Text under study: Begin

This week the Public
Protector was called a CIA agent. The ruling party’s tactic of labeling its
critics foreign agents is counterproductive, has a bloody history and is
damaging the country, writes Ayanda Kota. The Con
When Steve Biko
galvanized young black intellectuals into an explosive new political awareness,
Mac Maharaj called Steve Biko a CIA agent. In his recent biography on Biko,
Xolela Mangcu recalls that in Ginsburg in the 1980s, “UDF crowds would in their
hundreds go and sing in front of Steve Biko’s house: U-Steve Biko, I-CIA –
alleging Steve had worked for the CIA. We would confront the crowds to defend
Steve’s name, at the risk of our lives.”
In the 1980s, proponents
of the Black Consciousness Movement (BCM) were torched alive, brutally killed,
and forced to flee their homes around the country. This was justified by the
Congress structures with the accusation that BCM activists were CIA agents with
white handlers.
It has been 37 years
since the death in custody of Steve Biko. Today, the ANC speaks of Biko as a
hero because BCM is no longer a threat to them. The last nail in the coffin was
the co-option of the AZAPO former president as a Deputy Minister of Education.
BCM is now talking from the oblivion of history with no influence or power.
But, when real challenges
to the ANC emerge from within the black community, their leaders are still said
to be working for white handlers who are foreign agents. This has been said
about all the social movements that have emerged to struggle for decent health
care, land and housing and for a decent income.
After the Marikana
Massacre, the accusation from the ruling party and SACP was that there was a
third force hell bent on using workers in Marikana to undermine the ANC.
Once again, a white
handler was identified as the motivating force behind the struggles of black
people. The SACP is so fixated on third forces, spies, and anti-transformation
conspiracies, that they can’t even apply basic class analysis to understand the
exploitation of the working class by the class of capital.
For the ANC and SACP on
are only an authentic black if you are blindly loyal to Jacob Zuma.
What is even more painful
is the use of this language in our ranks. Andile Mngxitama has become notorious
for using such language against black activists who disagree with him. Any
grassroots black activist that does not accept his authority is said to be an
askari with a white handler.

Text under study: End

- [What you should do] Write out, word for word, the passage of the article on calling critics foreign agents, starting at "Once again, a" and ending at "class of capital.".

Collected data: Begin

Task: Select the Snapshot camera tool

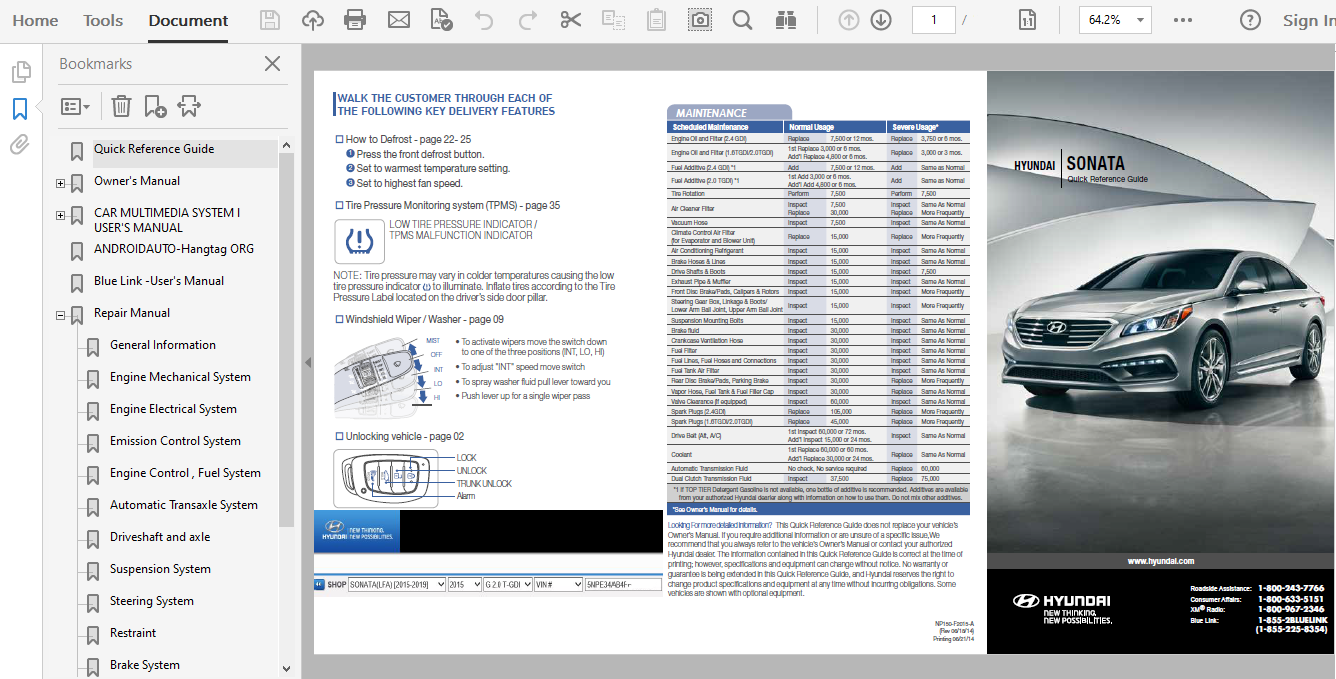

Collected data: End

- [Result of the task]
Once again, a white
handler was identified as the motivating force behind the struggles of black
people. The SACP is so fixated on third forces, spies, and anti-transformation
conspiracies, that they can’t even apply basic class analysis to understand the
exploitation of the working class by the class of capital.